Openness is not an endpoint, it’s a process that involves compromise. Even organizations that emphasize transparency must strike a balance between openness and security.
Data security is based on what and how much each person or department needs to know, including extending some level of privileges to employees working remotely as well as outside partners and suppliers.
Companies whose corporate culture allows greater sharing may be reluctant to revoke or reduce those privileges, fearing resentment if employees suddenly don’t feel trusted. This reluctance needs to be reconsidered given the realization that cyberattacks occur constantly and are becoming more sophisticated with every iteration. The growth of regulations, with the potential for severe penalties provides another level of pressure to lock your data down.
The first step to creating appropriate information sharing parameters –who, what, when, where, and how – requires knowing the information itself. What information is being created and used on a regular basis within the organization? How valuable is that information to daily operations? How damaging would it be if that information were to leave the organization? Who needs to know that information and from whom should it be protected, both within the organization and without?
Once the information is fully known from all perspectives, then it should be classified. How valuable or critical is it? For how long will it be valuable? Is it personally identifiable information? Financial data? Who should be accessing it? Who shouldn’t? When does it importance to the organization diminish? Does it diminish? By answering these questions, the information can be classified appropriately.
Now is the time to get employees involved. Educate them about why it’s being done and reinforce their role. Ask them to participate in the discovery and classification process. After all, no one knows the information better than they do.
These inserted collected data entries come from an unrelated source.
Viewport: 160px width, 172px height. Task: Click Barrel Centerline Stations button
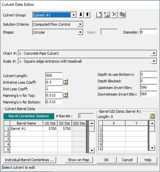(x=29, y=116)
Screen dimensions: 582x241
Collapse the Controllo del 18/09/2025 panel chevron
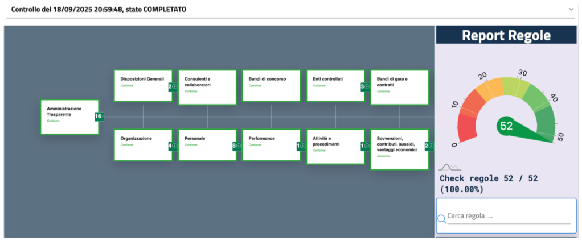point(571,9)
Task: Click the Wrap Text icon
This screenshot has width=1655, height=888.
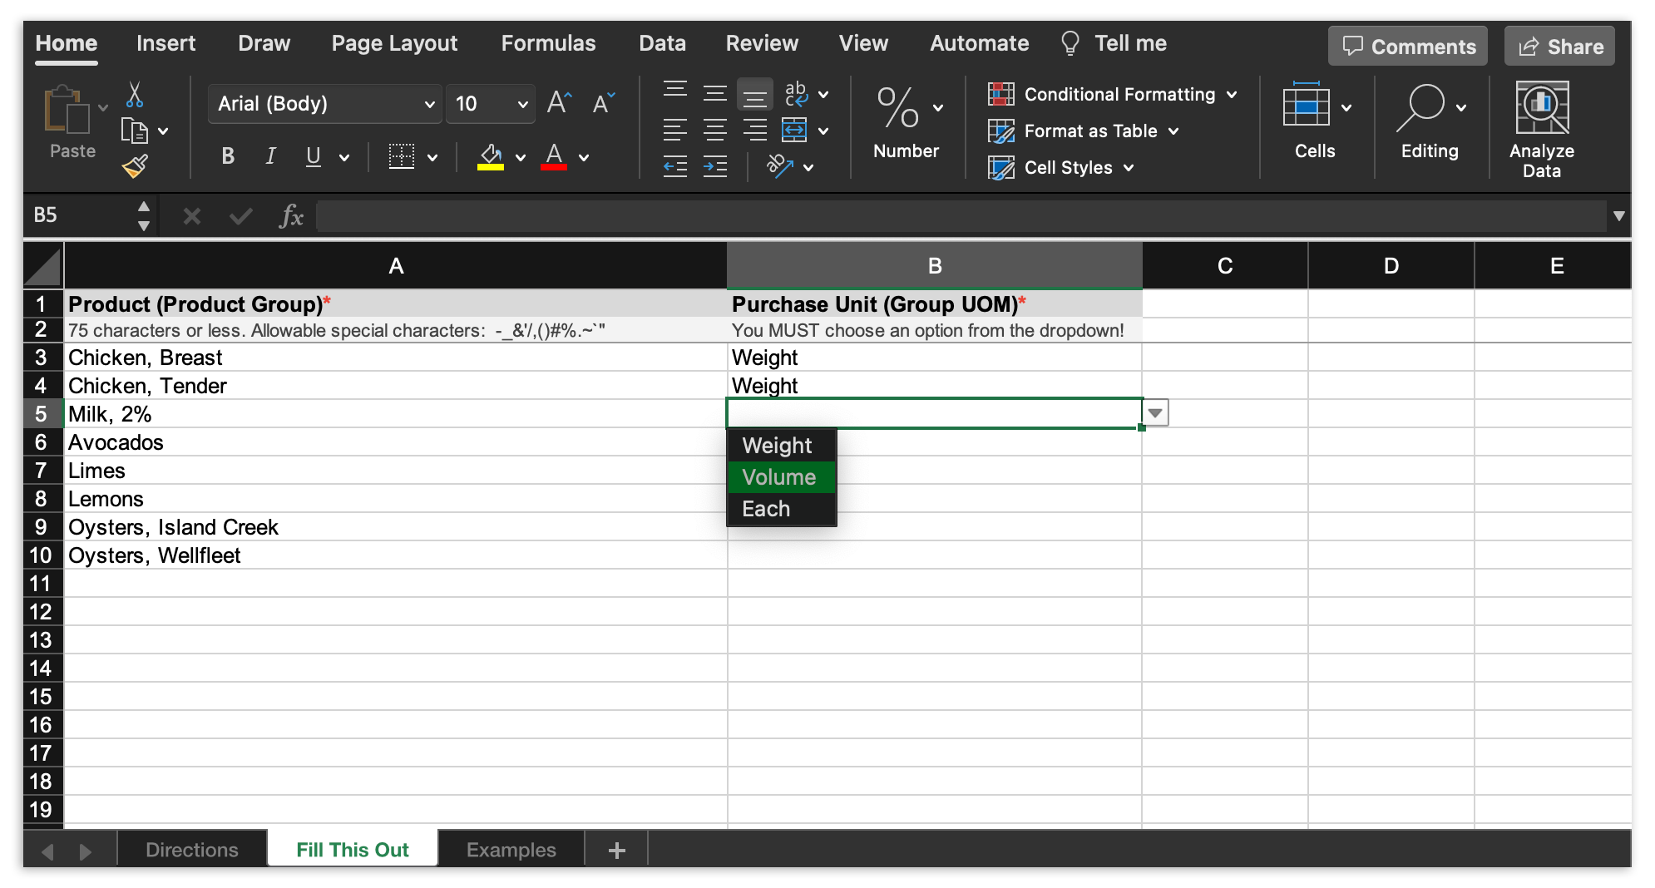Action: tap(796, 94)
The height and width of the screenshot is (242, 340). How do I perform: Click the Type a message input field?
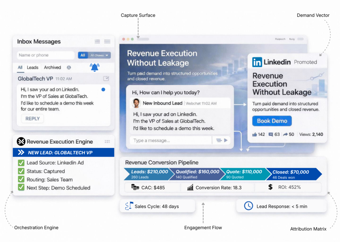tap(170, 141)
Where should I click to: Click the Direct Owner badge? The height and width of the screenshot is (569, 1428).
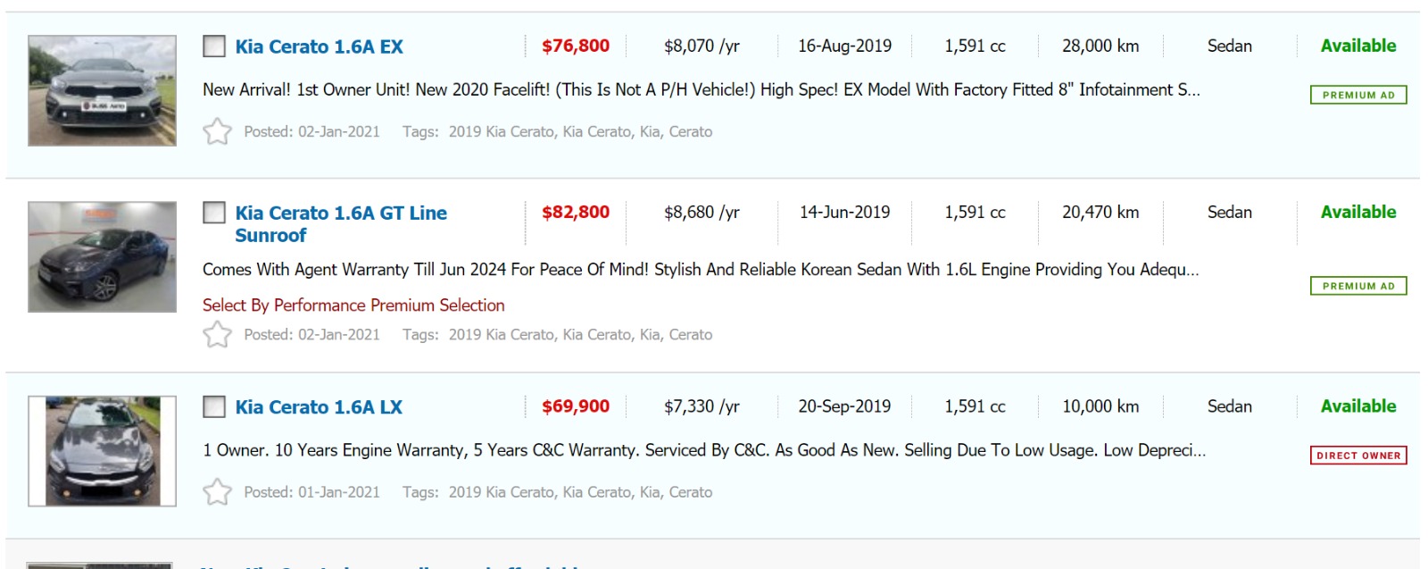[x=1357, y=456]
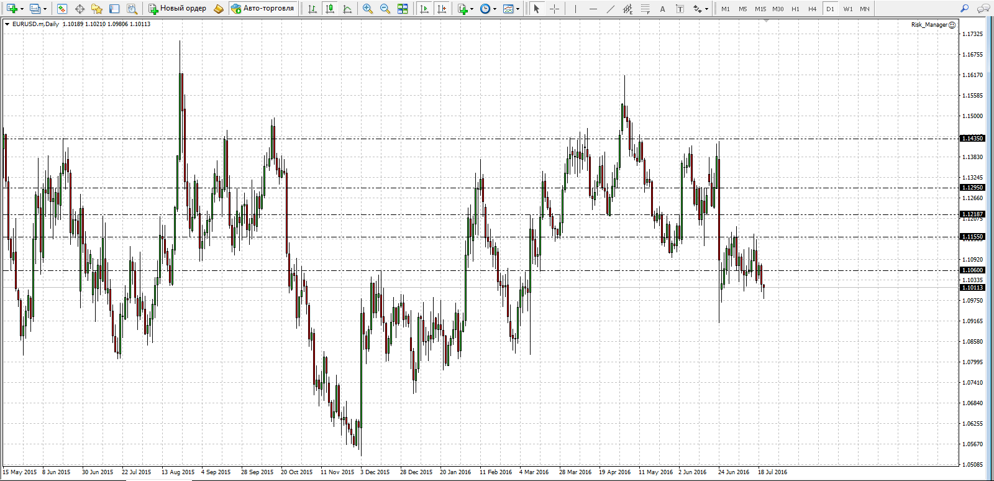This screenshot has height=481, width=994.
Task: Click the Zoom Out magnifier icon
Action: point(385,9)
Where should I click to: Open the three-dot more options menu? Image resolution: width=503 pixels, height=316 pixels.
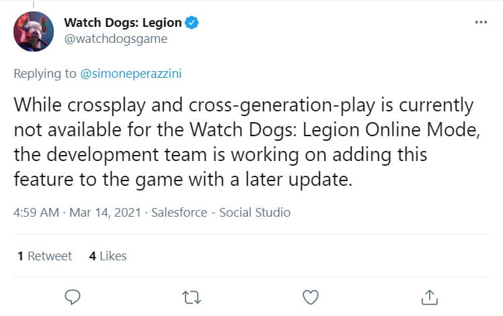pos(480,22)
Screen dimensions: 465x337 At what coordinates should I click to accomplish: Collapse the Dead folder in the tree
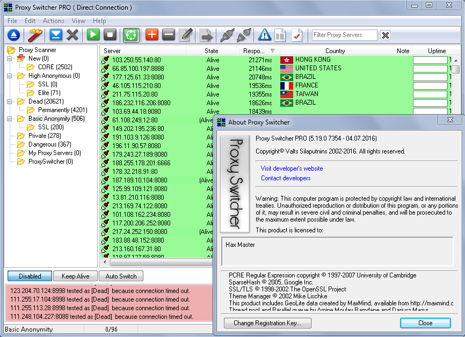pos(10,101)
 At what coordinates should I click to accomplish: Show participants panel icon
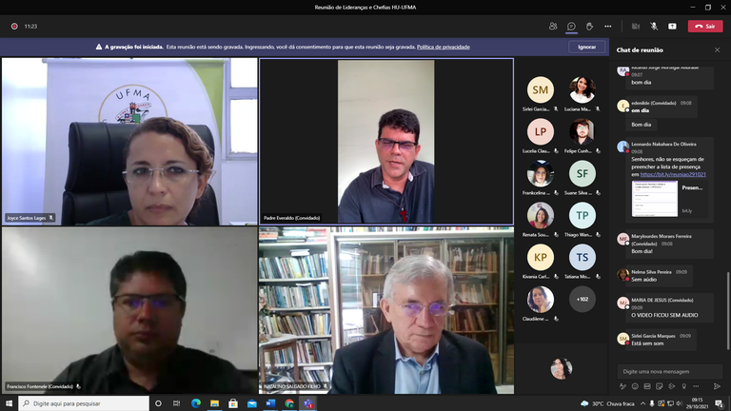pyautogui.click(x=553, y=27)
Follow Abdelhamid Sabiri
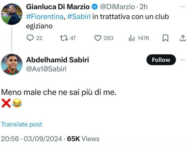186x146 pixels. point(161,60)
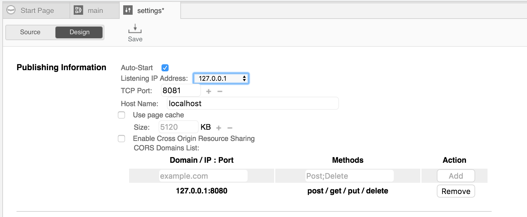Screen dimensions: 527x217
Task: Click the main tab's diagram icon
Action: coord(78,10)
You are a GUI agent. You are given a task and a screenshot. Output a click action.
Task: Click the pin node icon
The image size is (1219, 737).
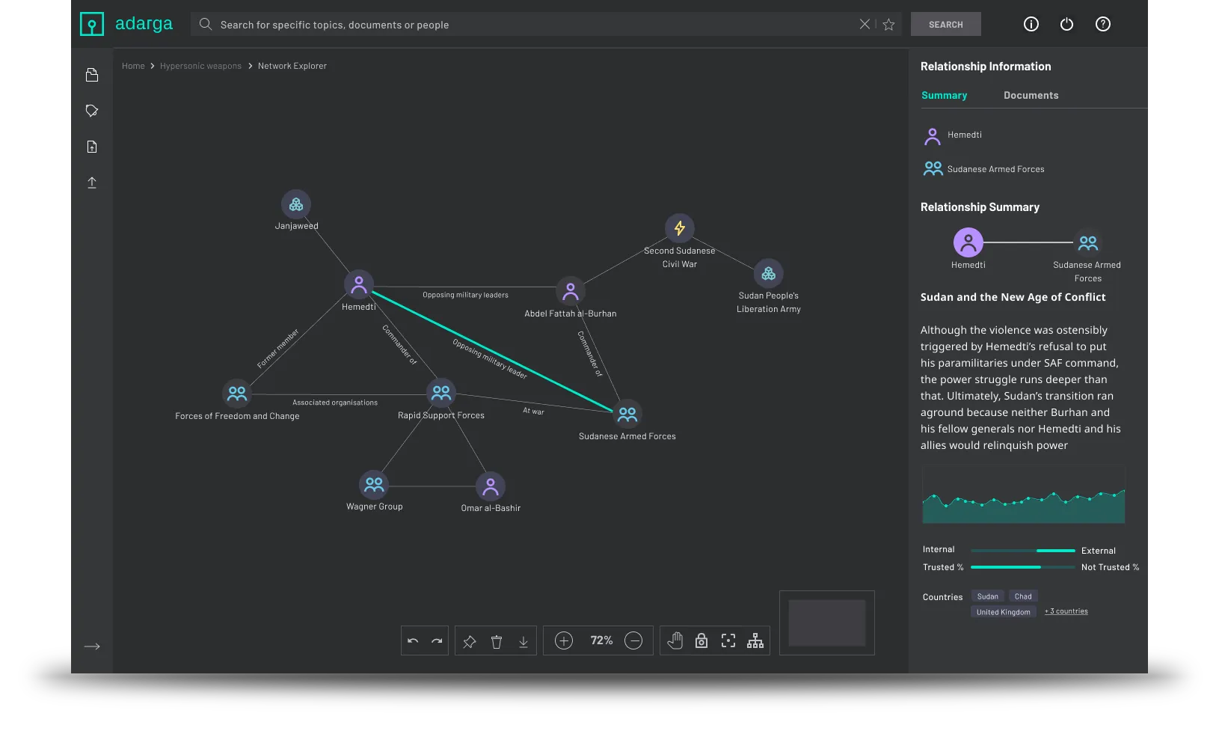click(x=470, y=641)
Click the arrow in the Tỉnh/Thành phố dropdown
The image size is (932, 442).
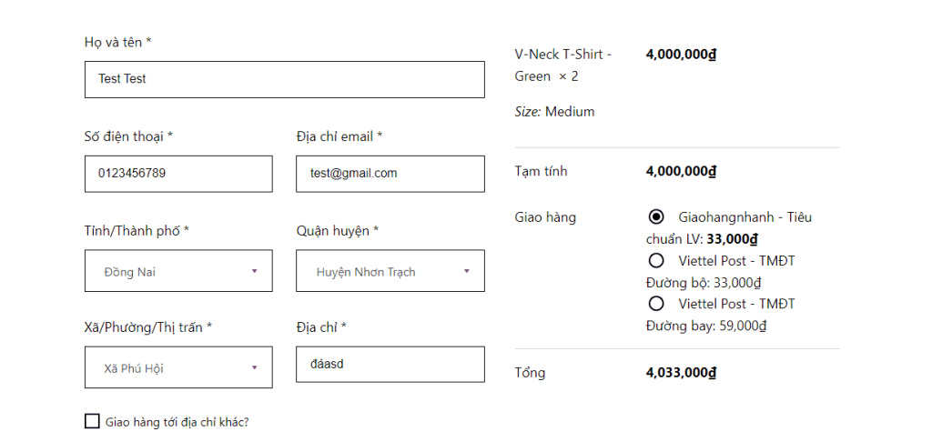coord(254,271)
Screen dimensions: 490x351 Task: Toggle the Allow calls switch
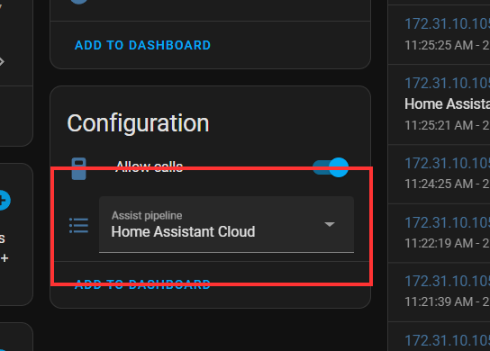pos(331,167)
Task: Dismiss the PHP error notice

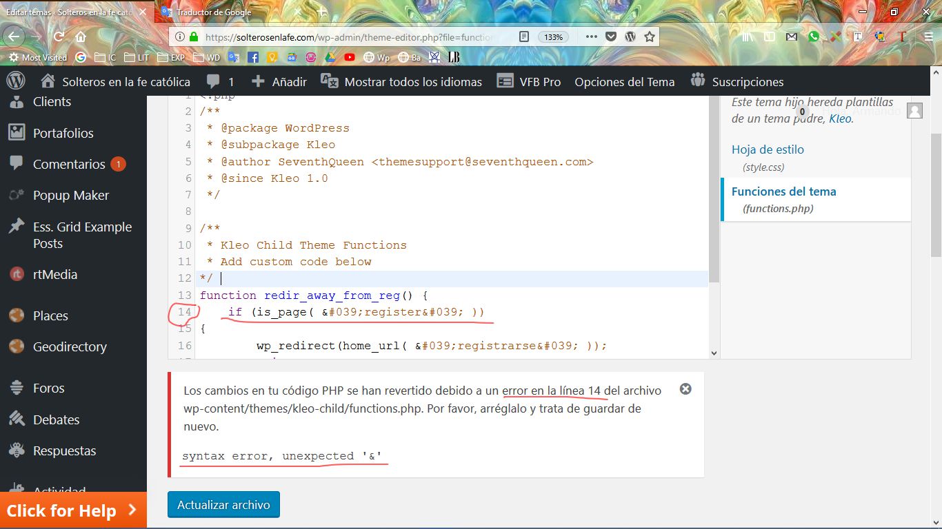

OK. Now you have knowledge and classification. The next steps – ongoing visibility and governance. You know what the information is, how it should be used, and how it is classified – at a single point in time. Information is dynamic, and you need to have an ongoing picture of its usage as well as the ability to govern and track the usage, receiving alerts when things are not as expected and receiving reports on a regular basis when they are.
The goal is to maintain the open knowledge-sharing atmosphere that you’ve worked so hard to develop while increasing security without damaging morale. Given the widespread knowledge of well-publicized hacks, employee buy in may be much easier than you realize.